Text ▸
========================================================================
Thursday, November 16, 2017

Mrs. Sarah Parish

Mrs. Sarah Parish, the wife of F. D. Parish, died on November 16, 1829 at the age of 29 years. According to Huron County marriage records, Sarah Strong had just married Francis D. Parish on January 18, 1829. How sad for Mr. Parish to lose his wife in their first year of marriage! An inscription at the base of the tombstone of Sarah Parish at Oakland Cemetery reads:

Blessed are the dead that die in the Lord.

Saturday, November 11, 2017

William Augustus Strong, Civil War Officer

William Augustus Strong was born in Groton Township, of what was then Huron County, Ohio, to Mr. and Mrs. Lyman Elderkin Strong. During the Civil War, William A. Strong enlisted in Company E of the 72nd Ohio Volunteer Infantry. Though his tombstone and obituary state that he was a Captain, his military record on file at Ancestry Library Edition states that he achieved the rank of 1st Lieutenant during his military service in the Civil War.  During the Vicksburg campaign, William Strong suffered a heat stroke, from which he never fully recovered. On April 4, 1898, William A. Strong died in Cook County, Illinois. His remains were returned to Ohio, where he was buried in the Strong's Ridge Cemetery in Huron County, Ohio. This obituary for William A. Strong appeared in the April 11, 1898 issue of the Norwalk Reflector.

Rest in peace William A. Strong.

Monday, November 6, 2017

Jacob Dick, 1842-1923

According to his death certificate, Jacob Dick was born in Germany in 1842 to Jacob Dick and his wife, the former Philippina Schramm. He married Katherine Grill in Bavaria, Germany in 1866. Jacob and his wife emigrated to the United States, and settled in Sandusky, Ohio, where he worked as a foreman at the Gilcher and Schuck lumber company. On November 18, 1923, Jacob Dick passed away after a brief illness. He was survived by his widow and five daughters, Mrs. Adam Denhard of Sandusky, Mrs. Albert Niehaus of Chicago, Mrs. Charles Mealley and Mrs. Fred Snyder of Cleveland, and Mrs. Thomas Linfitt of Grand Forks, North Dakota; and two sons, Jacob Dick of Chicago, and William Dick of Los Angeles; a brother, and twelve grandchildren and nine great-grandchildren. An obituary for Jacob Dick appeared in the November 20, 1923 issue of the Sandusky Register. Funeral services were held at the family residence, and burial was at Oakland Cemetery.

Wednesday, November 1, 2017

John and Elizabeth Murphy

In the 1880 U.S. Census, John Murphy was residing in Sandusky, Erie County, Ohio. He was age 46, and he was a native of Ireland. His wife, Lizzie, was 44 years of age, and they had three children:  Ellen, Peter and Sallie. John was employed at a handle factory. Mrs. Elizabeth/Lizzie Murphy died in 1890. At the time of his death, in November of 1907, John Murphy had moved to Chicago, Illinois. After his death, his remains were returned to Sandusky, Ohio for burial at the St. Joseph Cemetery.  This lovely monument, created by Conrad Keim, was erected by Mrs. Nellie Seger in honor of her parents.
========================================================================
Raw data ▸
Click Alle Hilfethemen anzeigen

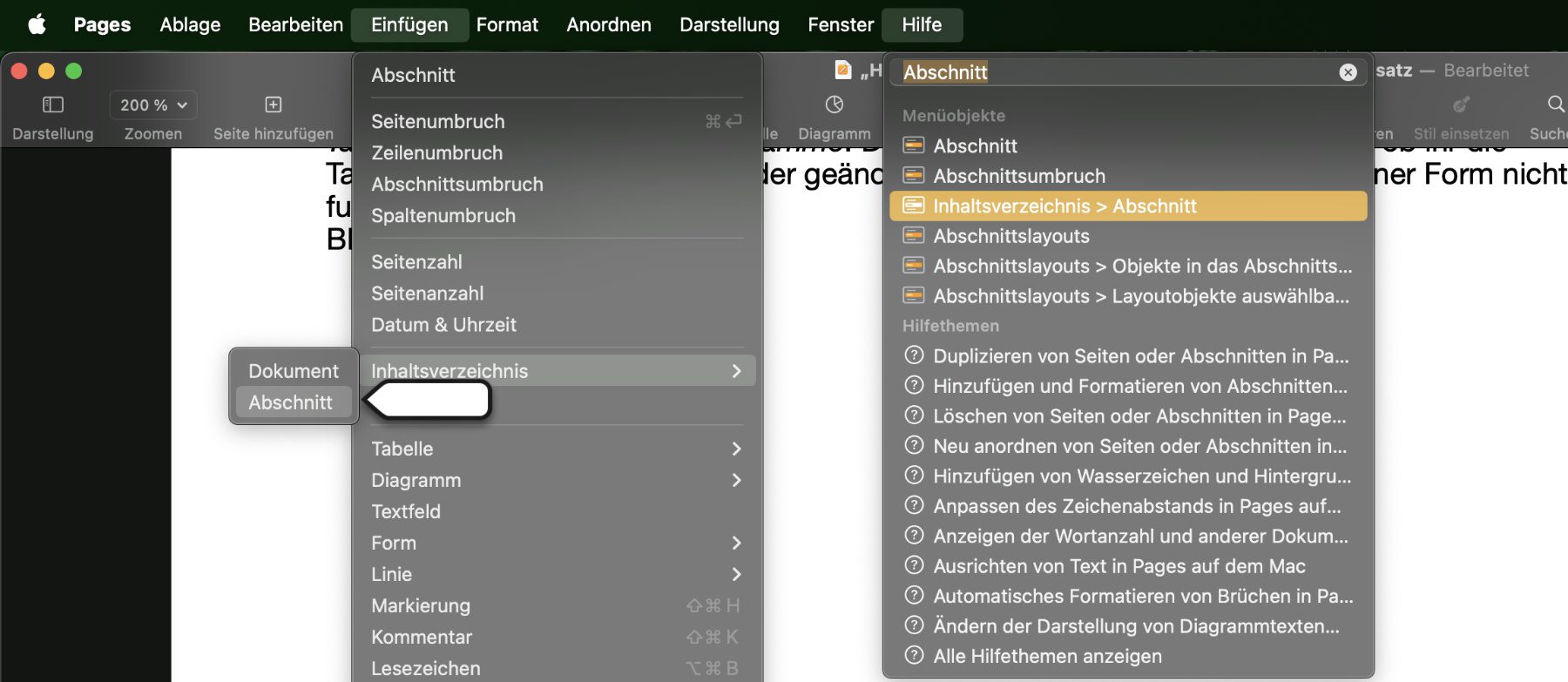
========================================================================
Required task ▸
Write the next part of the cemetery blog, picking up right after its final sentence. The material plays no part in what comes next.

The answer ▸
Friday, October 27, 2017

"Sandusky" by Judge Elisha W. Howland

In 1849, Judge Elisha W. Howland wrote this poem that was read before the Sandusky County Court by Rutherford B. Hayes, then a young attorney, to protest the changing of the name of the town of "Lower Sandusky" to Fremont, in honor of John C. Fremont. Ultimately the name of the Lower Sandusky was changed to Fremont.

Sandusky is the name of a river, a bay, a county, a city, and is included in the name of the community of Upper Sandusky. Because of the many uses of Sandusky as place names, I am quite thankful that Fremont is now known as Fremont, and not Lower Sandusky! This poem appeared on pages 117 and 118 of the book Poems on Ohio, collected and annotated by C.L. Martzloff (Ohio State Archaeological and Historical Society, 1911.) Today the former home of Rutherford B. Hayes is open for tours. The Hayes Presidential Library and Museums is to a wonderful library filled with books about genealogy and local history, as well as a museum and historic home.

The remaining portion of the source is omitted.